◆ Text block ◆
Before applying, learn how a personal loan could impact your credit score, from possibly boosting it with on-time payments to the potential risks if not managed responsibly. Dive into the details of personal loans with OneMain.

In this article:

A personal loan is a handy financial tool you can use to cover planned or unplanned expenses like home renovations, car repairs, a family vacation or almost any other need. If you have plans to apply for a personal loan, you may be wondering what kind of impact it may have on your credit. The answer depends on your personal situation and how you manage your loan, so let’s dig into some of the biggest factors at play.

What is a credit score?

A credit score is a rating that tells lenders and others how responsible you are with credit. There are two types of widely used credit scores: VantageScore® and FICO®. While they are calculated slightly differently, both are based on factors like how many credit accounts you have, how regularly you pay your bills on time and how much debt you have.1

What is a personal loan?

A personal loan allows you to borrow a lump sum of money upfront and repay it over time in predictable, monthly installments that fit your budget. If you get approved for a personal loan through a lender, bank or credit union, you’ll typically receive the funds via direct deposit or check. Then you’ll make regular monthly payments to repay what you borrowed plus interest over a term of typically one to seven years.2

How can a personal loan help your credit?

Fortunately, a personal loan could help improve your credit score in a few different ways, depending on how you manage your loan. Here are some major factors to keep in mind before you apply:

On-time payments

Your credit score may improve if you make your monthly personal loan payments on time, every time. Payment history is one of the most significant factors in calculating your credit score, and consistently making payments on time demonstrates financial responsibility. This positive behavior is reported to the credit bureaus, helping to build a solid credit profile over time and showing lenders that you can be trusted to meet your obligations.

Diverse credit mix

A personal loan could also diversify your credit mix, which refers to the variety of credit accounts you have, such as credit cards, mortgages and auto loans. Your credit mix accounts for a portion of your credit score, and having different types of credit can be beneficial. By adding a personal loan to your existing credit accounts, you demonstrate your ability to manage various types of credit, which can positively impact your credit score when managed responsibly.

◆ To-do list ◆
**a.** In the piece on personal loans and credit scores, condense the paragraph beginning "Your credit score may improve" into a short bulleted list that keeps its main facts.
**b.** Extend the piece on personal loans and credit scores, picking up after its final sentence.

◆ Provided records ◆
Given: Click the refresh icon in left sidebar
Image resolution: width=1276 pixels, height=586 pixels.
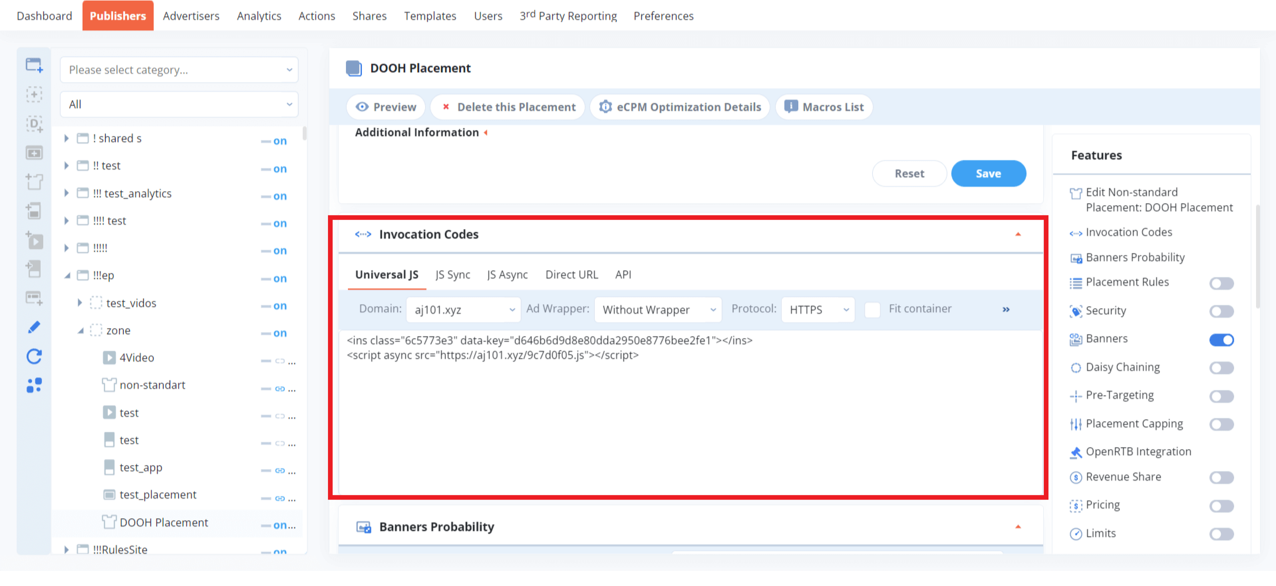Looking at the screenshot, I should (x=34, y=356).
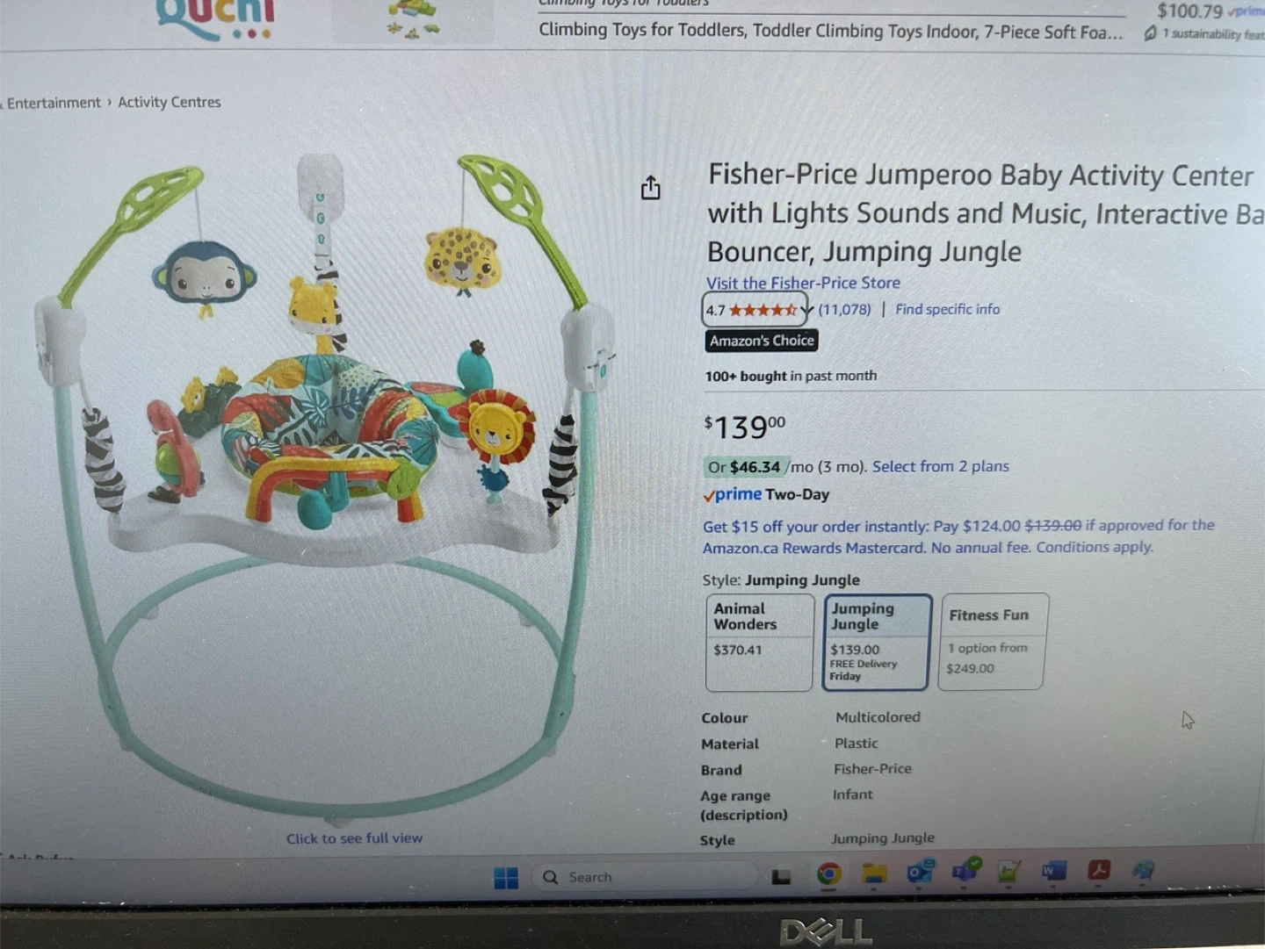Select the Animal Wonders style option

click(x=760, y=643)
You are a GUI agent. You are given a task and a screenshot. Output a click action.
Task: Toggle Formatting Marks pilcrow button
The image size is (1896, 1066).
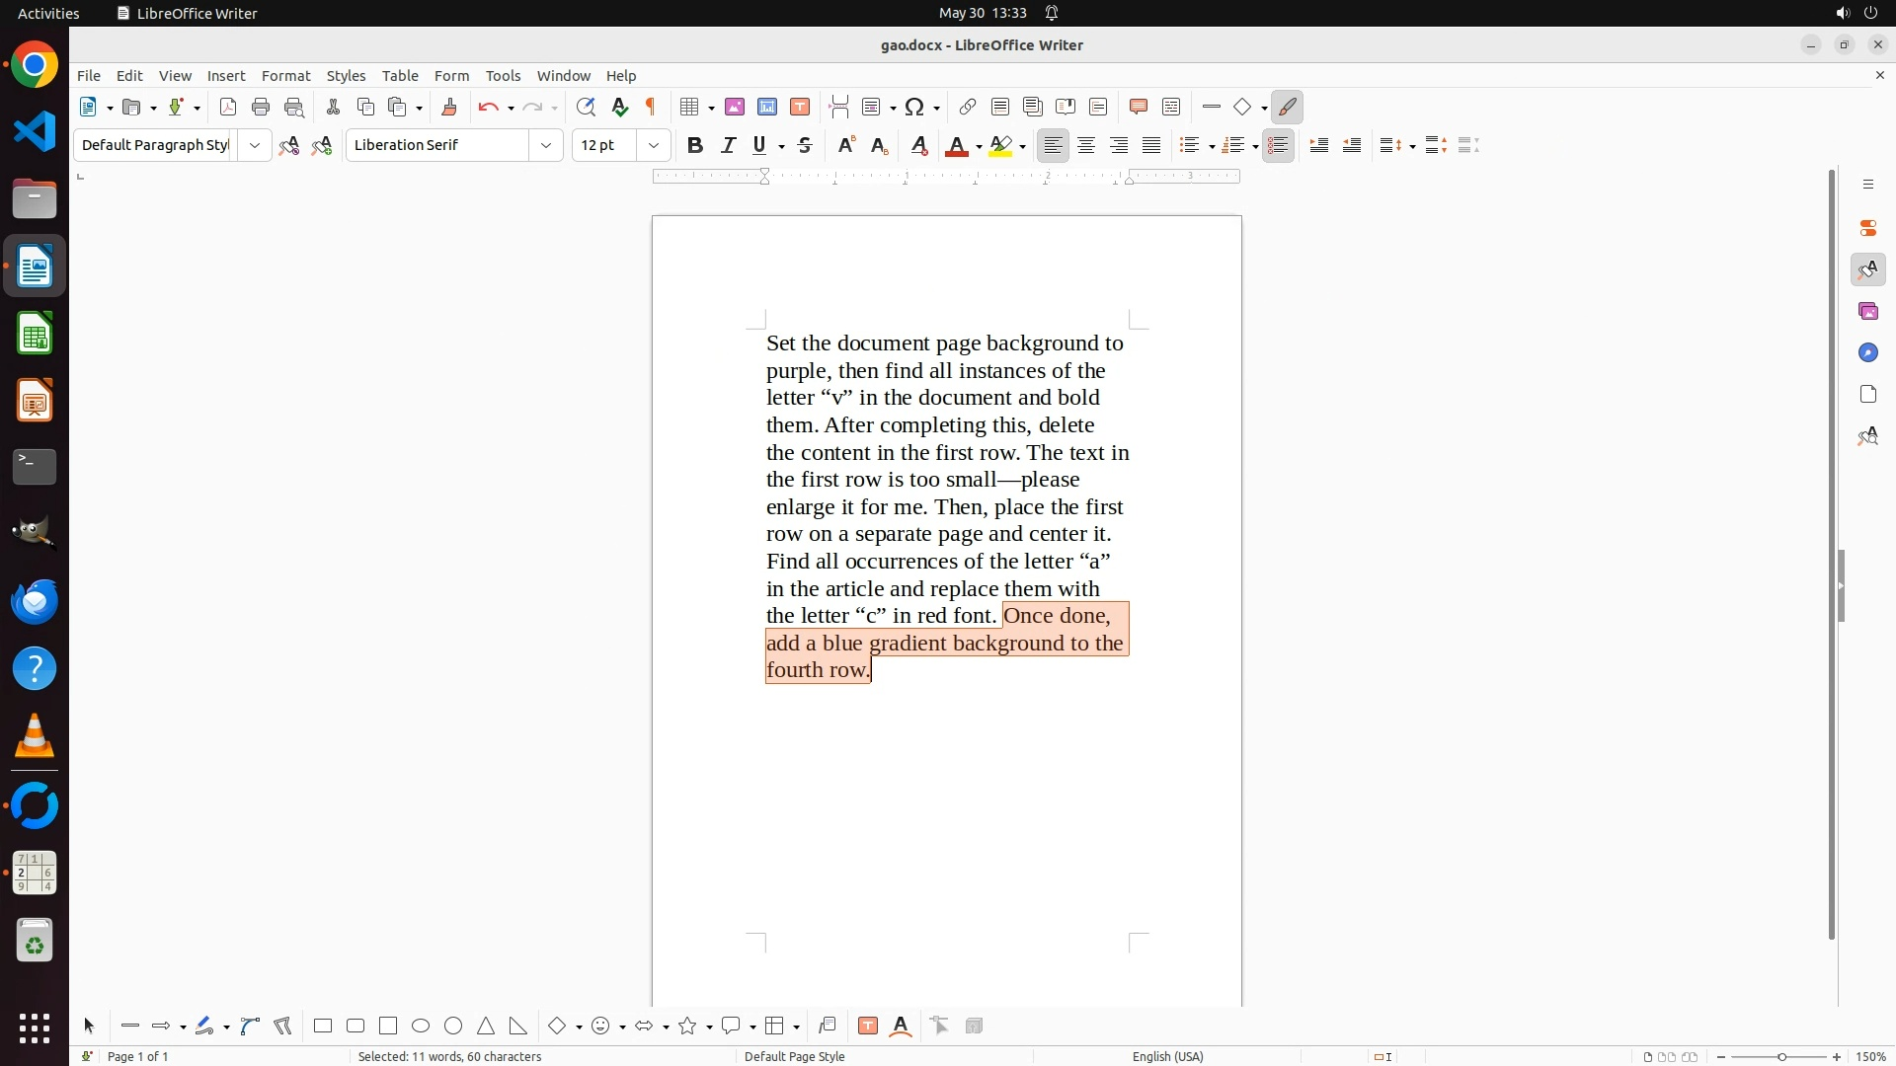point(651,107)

◆ Results by task ◆
**a.**
- Paying your monthly personal loan payments on time, every time, may improve your credit score.
- Payment history is one of the most significant factors in calculating a credit score.
- Consistent on-time payments demonstrate financial responsibility.
- This behavior is reported to the credit bureaus, building a solid credit profile over time and showing lenders you can be trusted to meet your obligations.

**b.**
Lower credit utilization

If you use a personal loan to consolidate debt, particularly high-interest debt, you may lower your credit utilization ratio — the amount of credit you use compared to your total available credit — as long as you keep your other accounts open.3 Credit utilization is a key factor in your credit score, so keeping it low is important for maintaining good credit.

How can a personal loan hurt your credit?

While a personal loan may be helpful in many situations, it’s important to note that your credit score may be negatively impacted if the loan is not managed responsibly. Each type of personal loan has its own eligibility requirements, costs and associated risk. As always, it’s important to consider your needs and financial situation before deciding whether a personal loan is the best option for you. Let’s take a closer look at how a personal loan could hurt your credit:

Hard inquiries

When you apply for a personal loan, you consent to a hard inquiry, which is when the lender reviews your credit report to decide whether to approve your loan. Each hard inquiry may temporarily lower your credit score by a few points and stay on your credit report for up to two years.4 Too many hard inquiries in a short amount of time may harm your credit score.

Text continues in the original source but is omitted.